Taux d’échec élevé des fusions-acquisitions internationales

Des études menées auprès d’entreprises ayant réalisé des fusions-acquisitions internationales révèlent que 70% de ces fusions se soldent par des échecs.

Dans 45% des cas, l’échec d’une fusion-acquisition internationale est dû à des « problèmes inattendus entre les individus » et en moyenne, l’on estime que près de 50% des managers quittent l’entreprise un an après une fusion-acquisition.

Toujours selon ces différentes études, la grande majorité des cadres interrogés souligne que la principale difficulté d’une fusion-acquisition internationale réside dans les différences culturelles et la manière de communiquer entre les parties concernées.

 

Trouver un moyen de parvenir à promouvoir une culture et des valeurs communes est bien souvent un premier pas vers le succès.

 

L’importance de la vision et de la mission

Il est essentiel que les équipes dirigeantes comprennent comment interagir, inspirer et motiver les équipes nouvellement intégrées en créant une atmosphère de respect, de confiance et d’enthousiasme, qui assurera l’adhésion des collaborateurs des entreprises concernées. Les équipes dirigeantes doivent également planifier une stratégie permettant de transmettre une nouvelle vision de l’entreprise, sa mission et des étapes à mettre en place pour assurer le succès de la nouvelle organisation.

 

L’importance de la culture

Les différences culturelles sont une réelle source d’opportunités mais elles peuvent aussi être un facteur de risques au sein même de l’entreprise, voire à l’extérieur. Ces risques doivent donc être pris en compte lors d’évaluations ou audits culturels qui précèdent le processus d’intégration.

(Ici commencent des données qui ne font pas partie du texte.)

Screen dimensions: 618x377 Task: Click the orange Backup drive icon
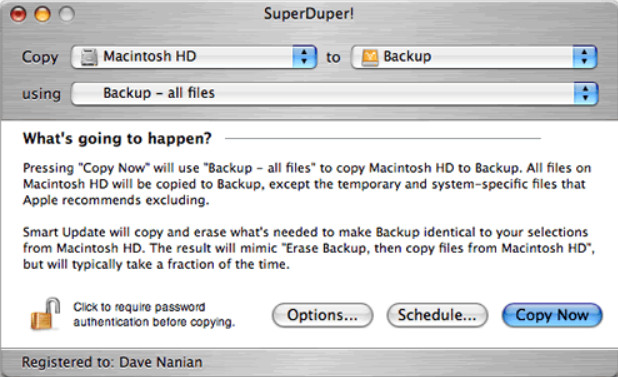pyautogui.click(x=370, y=58)
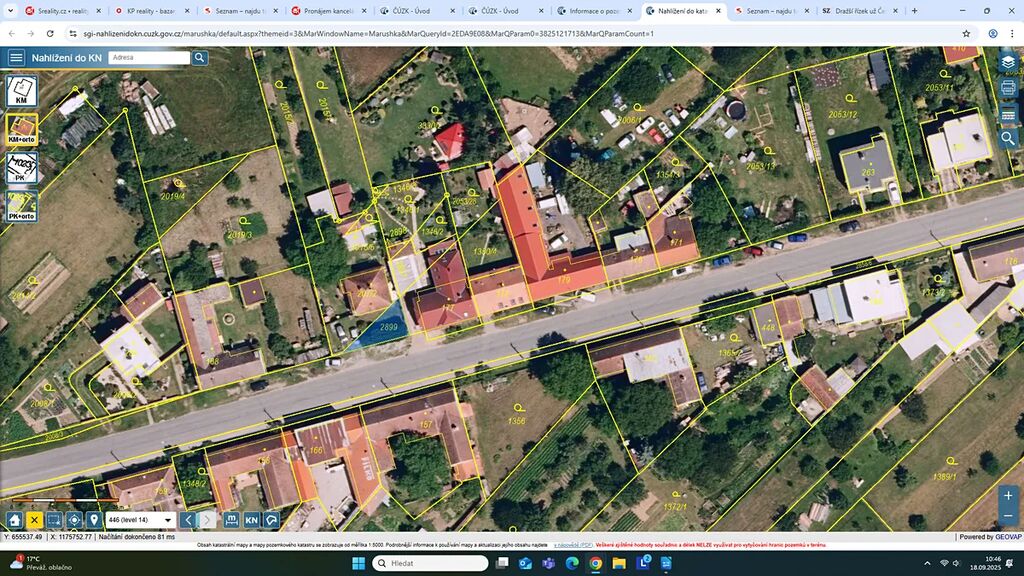Go to previous map view
Viewport: 1024px width, 576px height.
(188, 520)
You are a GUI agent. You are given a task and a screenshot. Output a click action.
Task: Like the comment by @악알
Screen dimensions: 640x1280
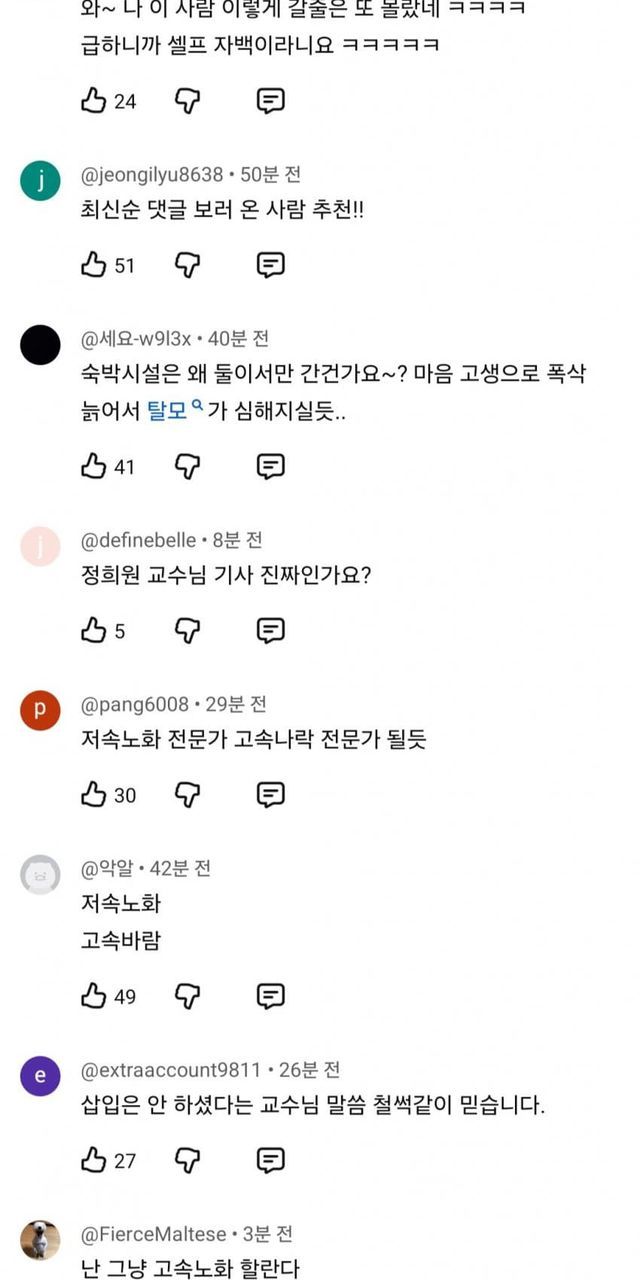point(94,996)
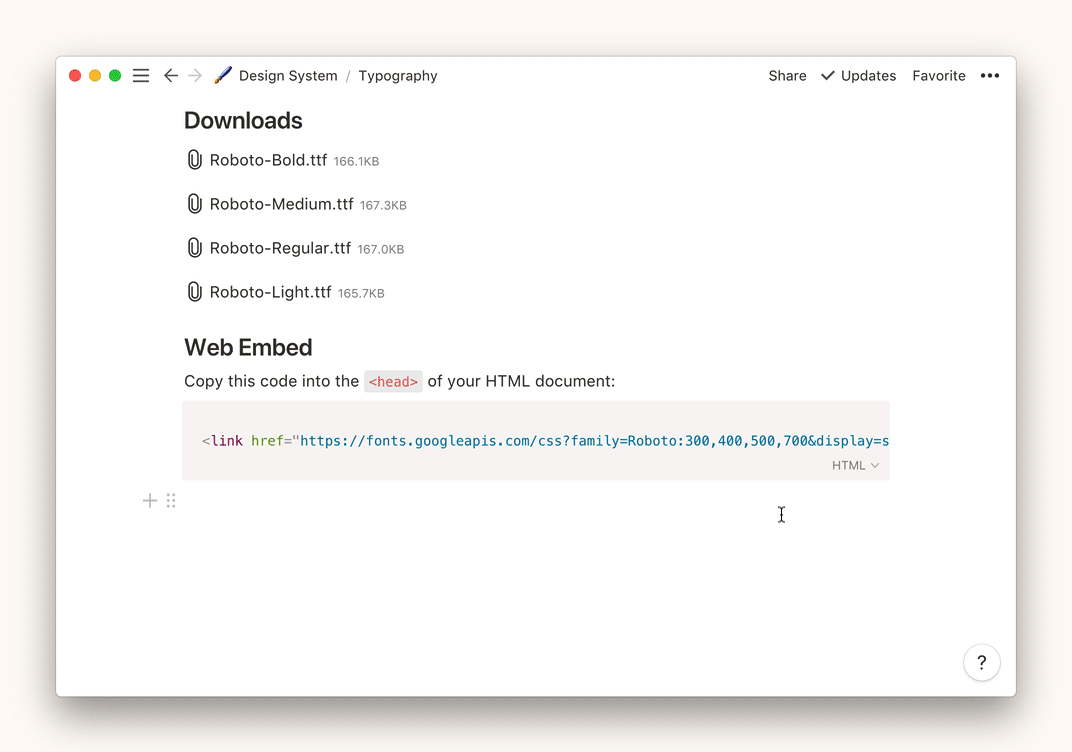
Task: Select the Typography breadcrumb item
Action: 398,75
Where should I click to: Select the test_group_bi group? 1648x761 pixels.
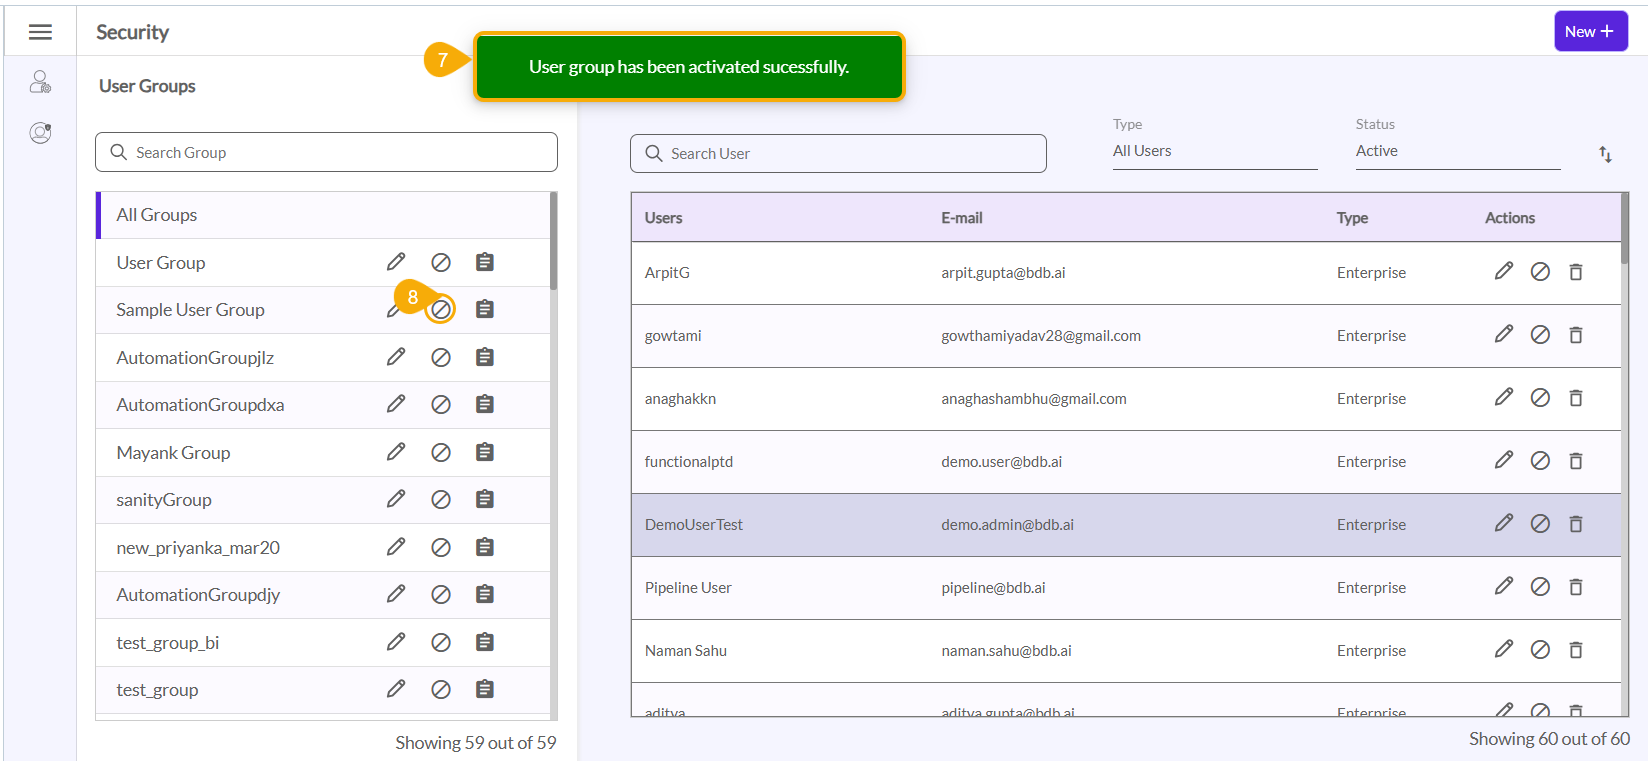coord(168,643)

Certains facteurs comme la différence de comportements face à des situations de gouvernance, la responsabilité sociale et éthique, ….. doivent être identifiés et abordés le plus tôt possible pour éviter l’apparition d’obstacles plus importants. De même, des procédures, structures ou politiques de récompenses inadaptées peuvent entraîner frustration, perte de motivation, voire une fuite des talents de l’entreprise.

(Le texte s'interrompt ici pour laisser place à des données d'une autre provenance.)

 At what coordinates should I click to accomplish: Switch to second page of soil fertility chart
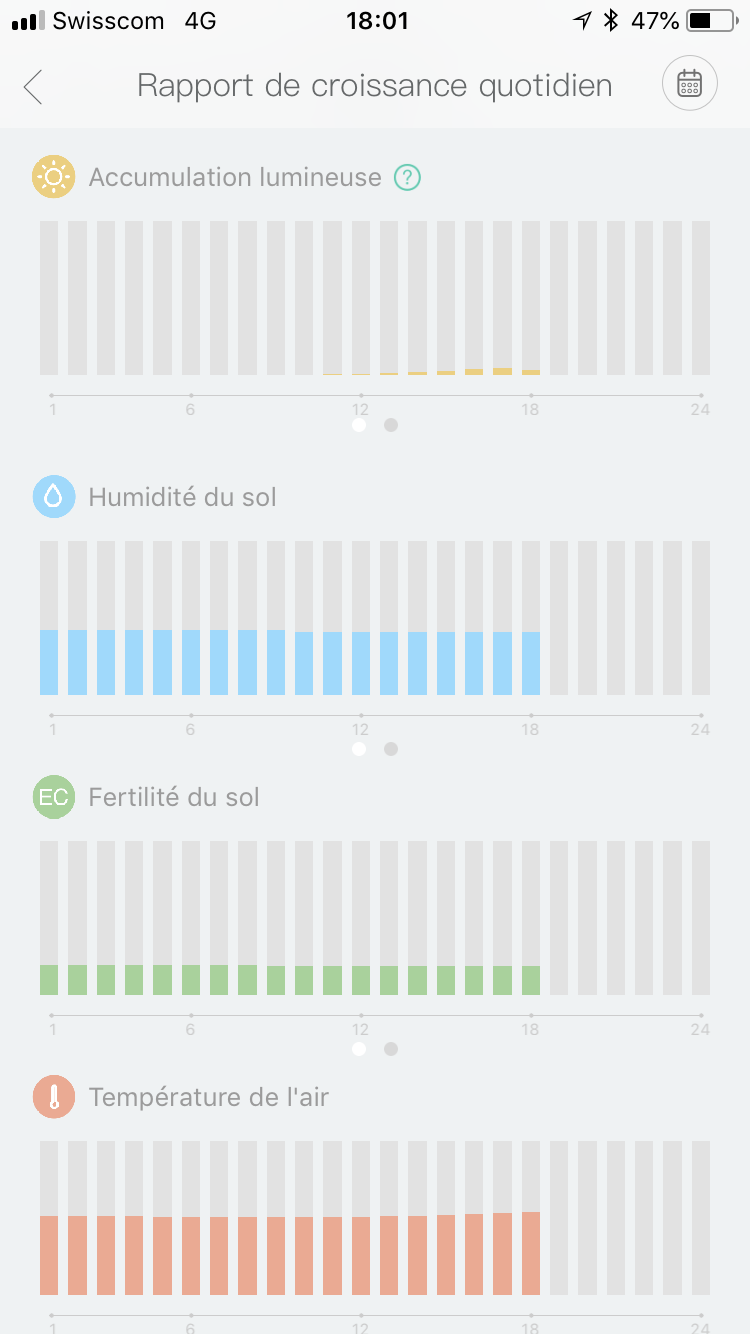click(391, 1049)
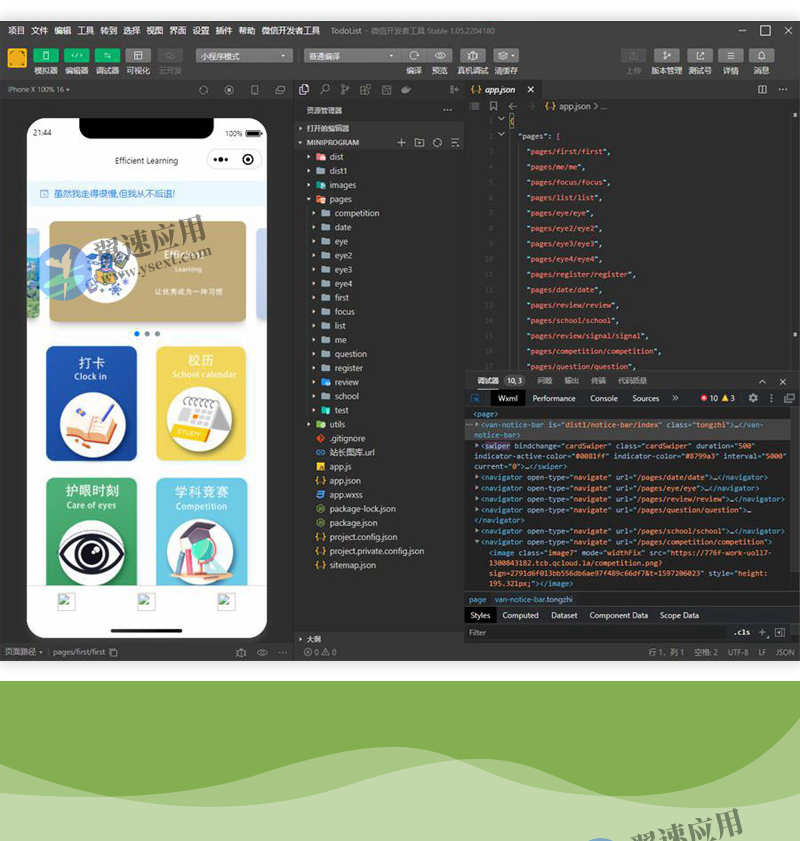Screen dimensions: 800x841
Task: Open 版本管理 version control icon
Action: pyautogui.click(x=666, y=56)
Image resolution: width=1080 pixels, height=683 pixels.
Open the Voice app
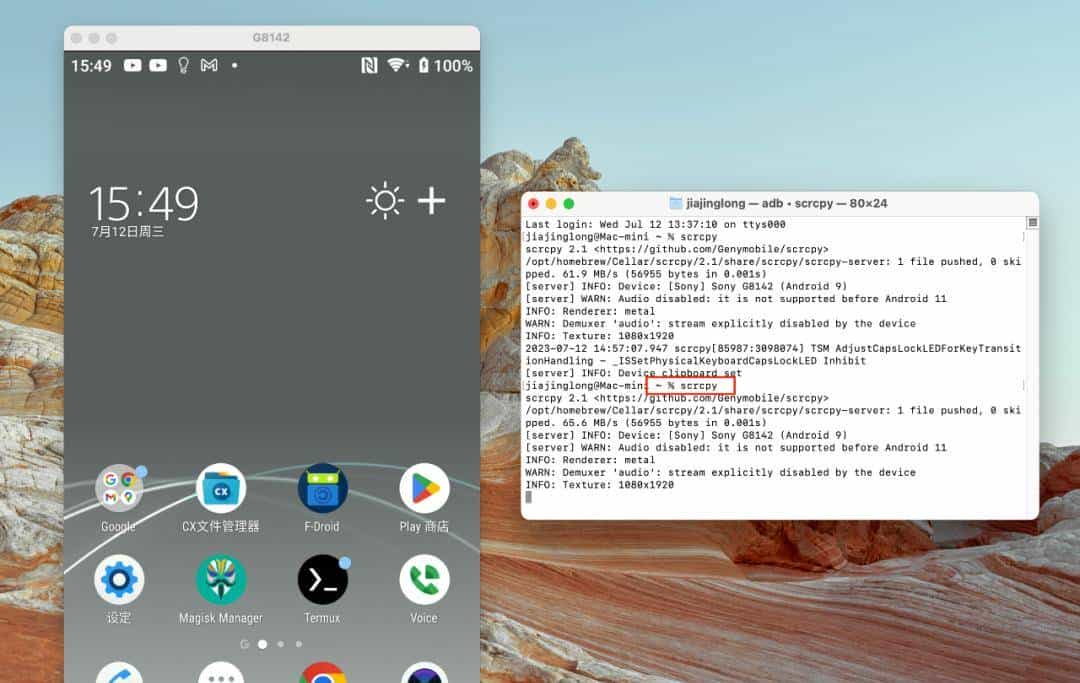424,580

Les entreprises engagées dans un processus de fusion-acquisition doivent avoir une solide compréhension des aspects cachés et implicites des différentes cultures organisationnelles. La capacité à concilier les différences et à exploiter les similarités culturelles est indispensable si l’on souhaite obtenir des résultats positifs pour la nouvelle entité.

 

Processus de création d’une « tierce Culture »

Une fusion-acquisition réussie résulte souvent de la capacité à englober la diversité culturelle et à la transformer en une « tierce culture », partagée et comprise par les collaborateurs et les différents acteurs impliqués. Un travail de transformation culturelle liée aux valeurs, attitudes et comportements, peut alors devenir un élément indispensable à la réussite d’une fusion.

 

Programme Evolution Culturelle

La première étape d’un processus de création d’une « tierce Culture » consiste à réaliser un :

 

Diagnostic de Compatibilité Culturelle

L’objectif de l’évaluation de Compatibilité Culturelle consiste à déterminer dans quelle mesure les organisations ou les groupes distincts sont en adéquation les uns avec les autres.

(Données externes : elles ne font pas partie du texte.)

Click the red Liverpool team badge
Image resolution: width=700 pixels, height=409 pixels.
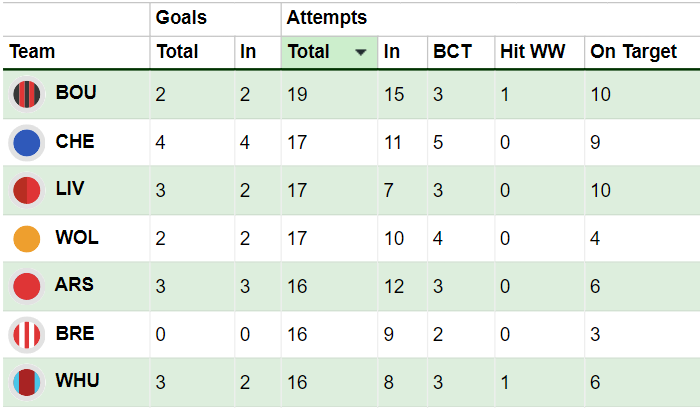[x=27, y=191]
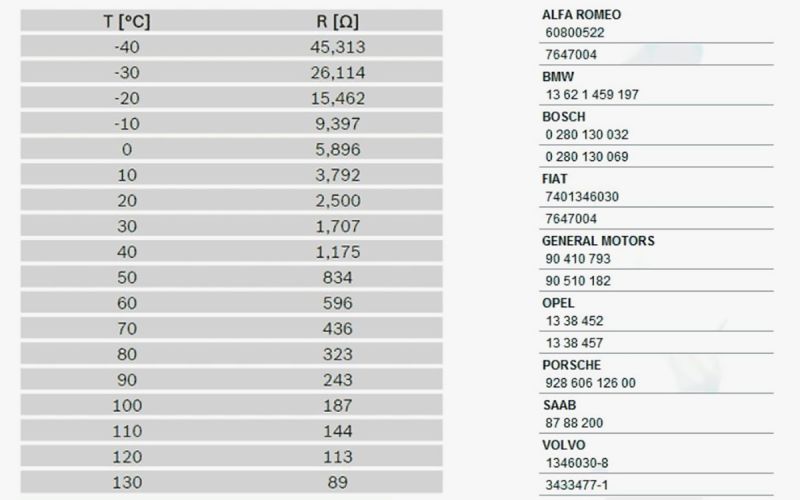Viewport: 800px width, 500px height.
Task: Click the GENERAL MOTORS heading
Action: (598, 240)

Cette évaluation permet d’afficher de façon graphique et consolidée :

  • Les valeurs personnelles de chaque groupe,
  • La façon dont ils perçoivent leur culture actuelle,
  • Et dans quelle direction ils souhaitent aller.

La comparaison des différents résultats de groupe montre également :

  • Les points de convergence qui peuvent être conservés,
  • Les points de divergence,
  • Les problèmes potentiels inhérents,
  • Les forces mutuelles existantes,
  • Et les domaines où chacun des groupes pourrait apprendre l’un de l’autre.

Ces premiers résultats nous permettrons de bâtir ensuite un programme de création d’une « Tierce Culture ».